→ **Your goal**
Quote, exactly, the line holding "The image size is (1920, 1152)." and all lines after it to the end of the records below. Exclude pictures.

Records from a data source
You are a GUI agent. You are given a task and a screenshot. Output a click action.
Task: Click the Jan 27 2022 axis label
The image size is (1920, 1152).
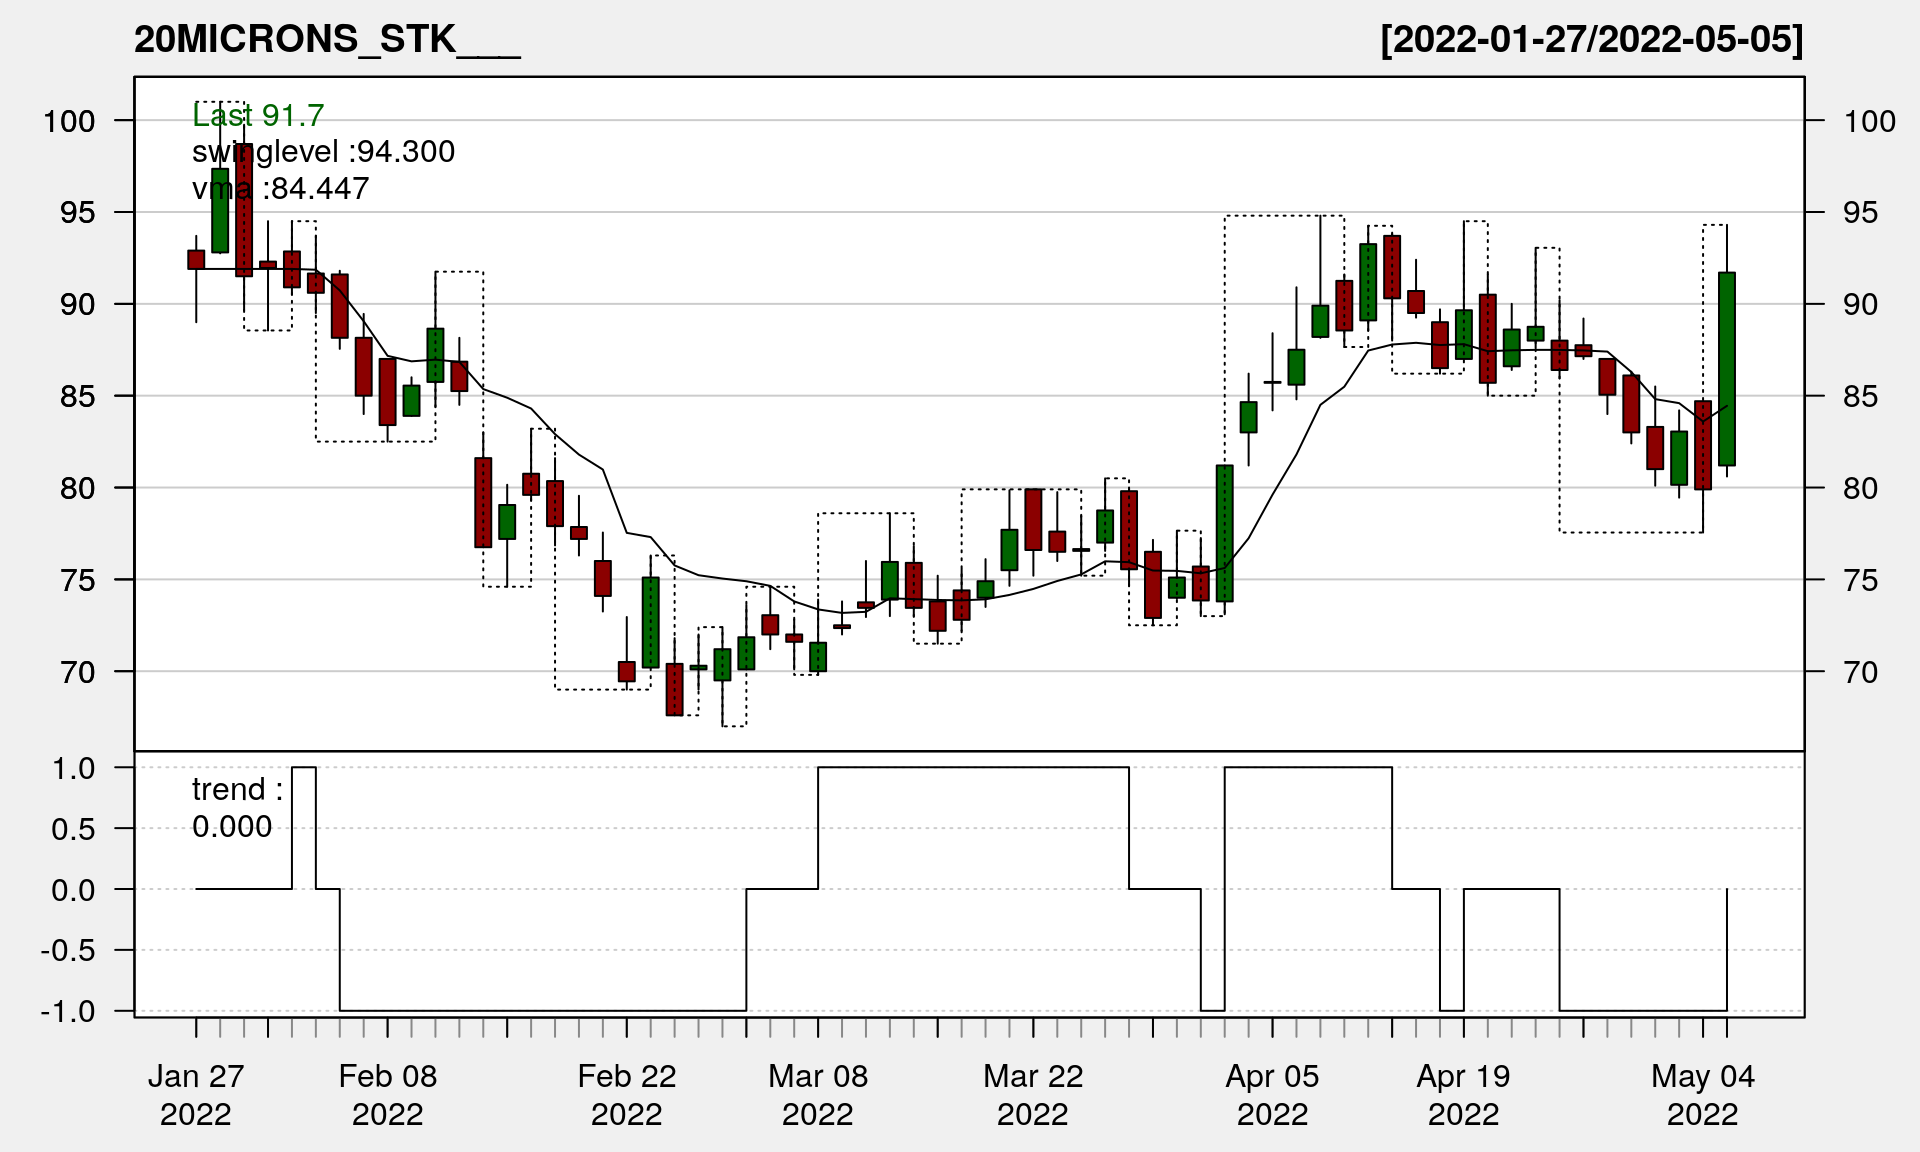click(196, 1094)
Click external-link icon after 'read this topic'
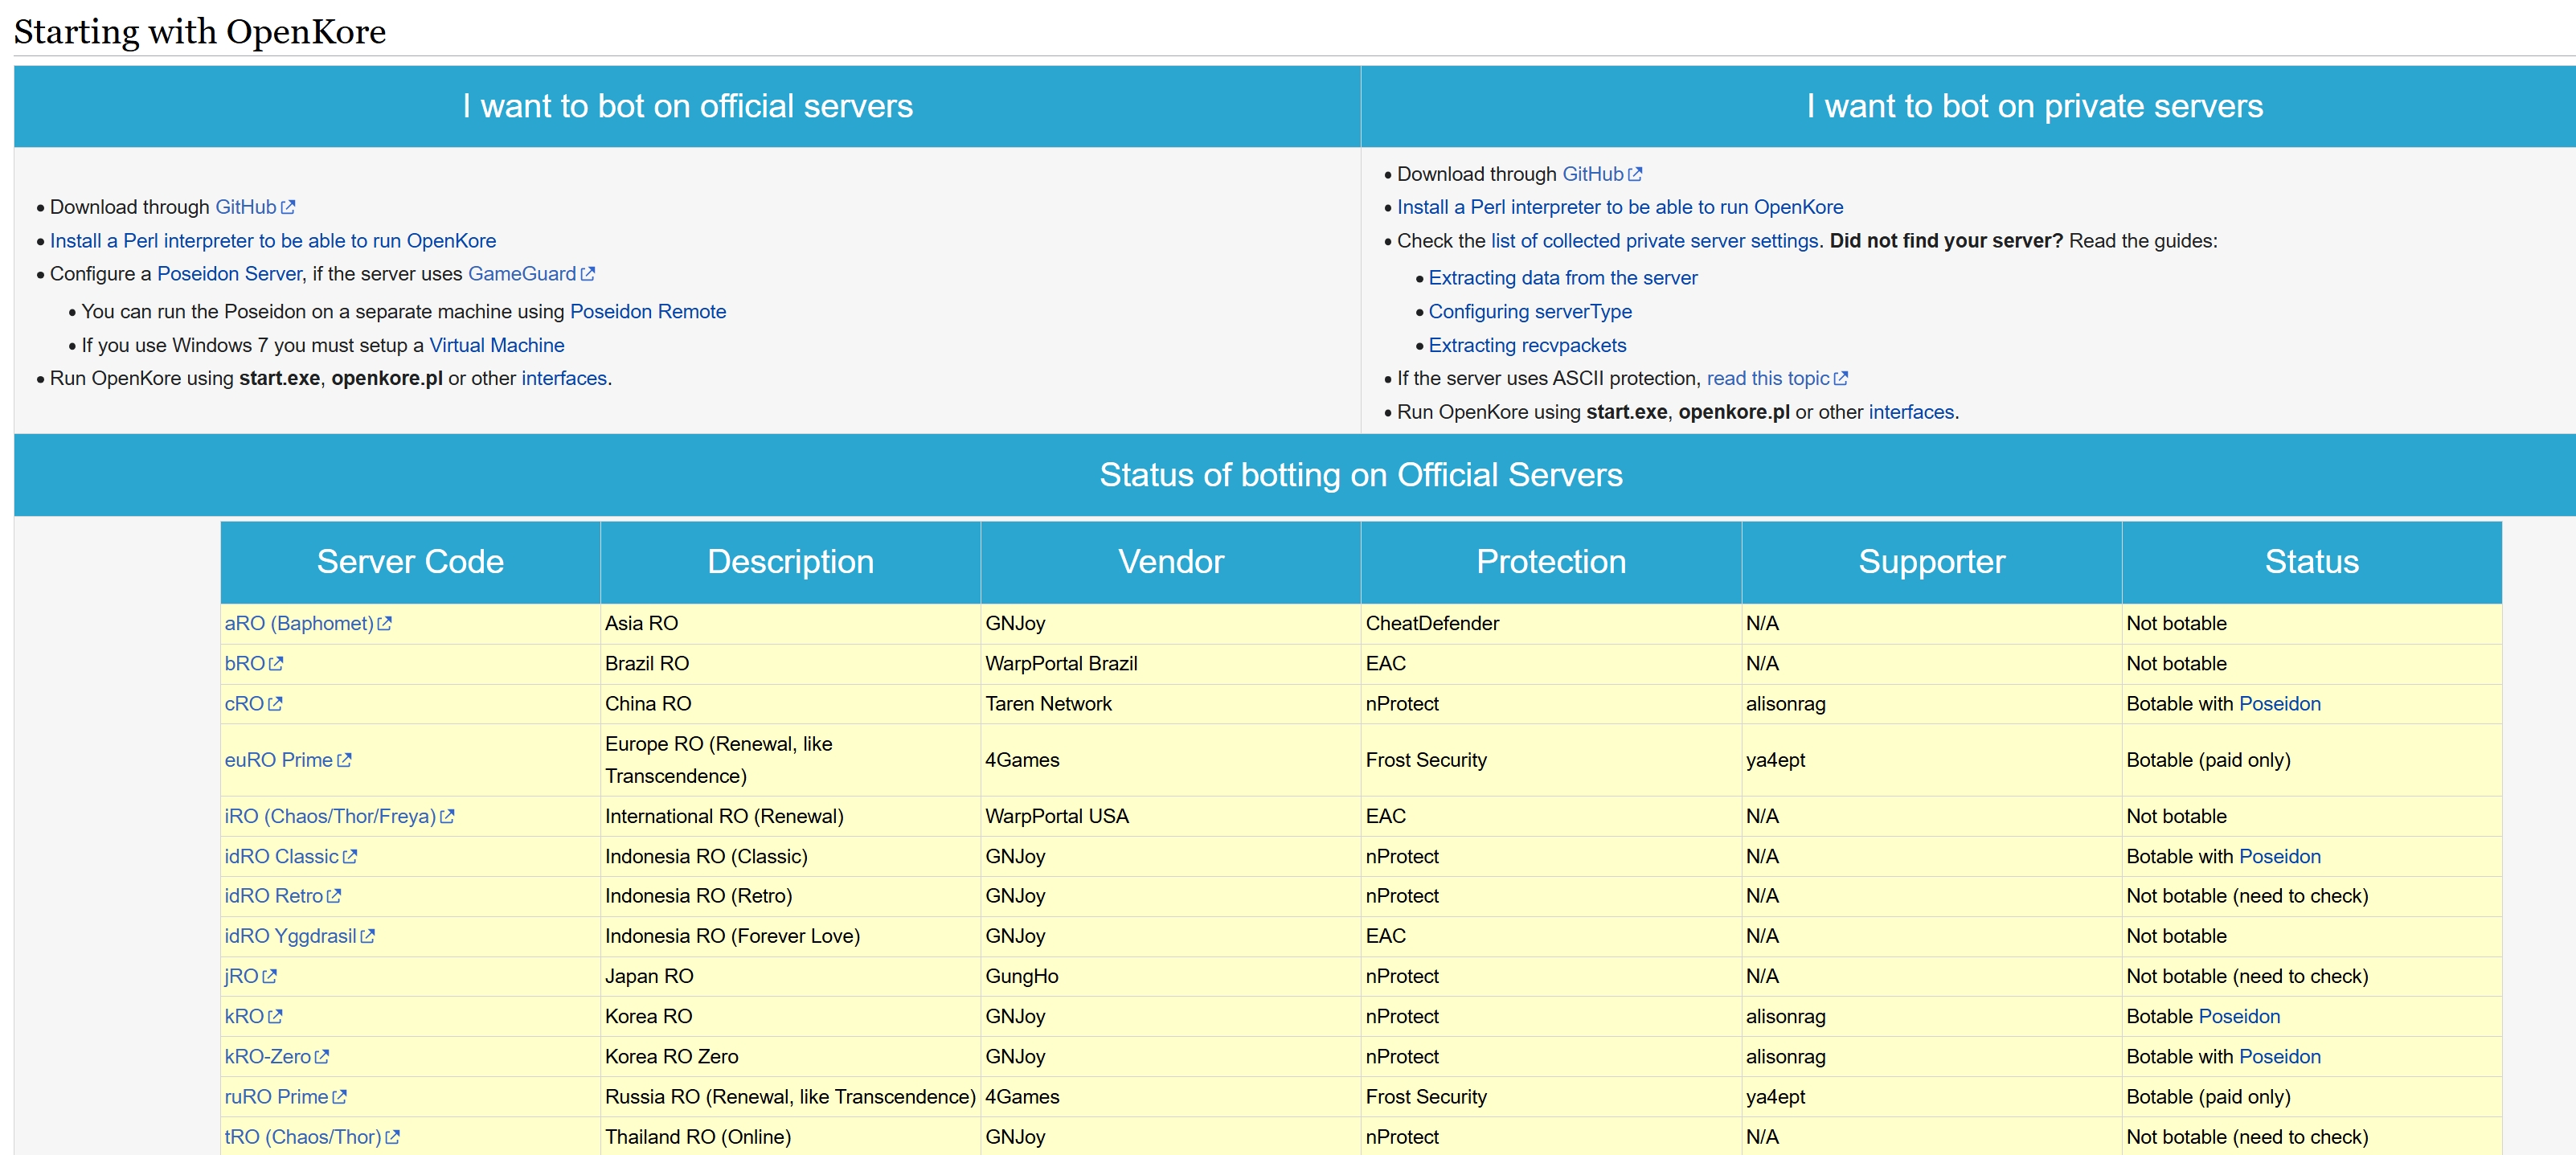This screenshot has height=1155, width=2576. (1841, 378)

→ **Solution**
The image size is (1920, 1152).
click(196, 1094)
Click external-link icon after 'read this topic'
This screenshot has height=1155, width=2576. (1841, 378)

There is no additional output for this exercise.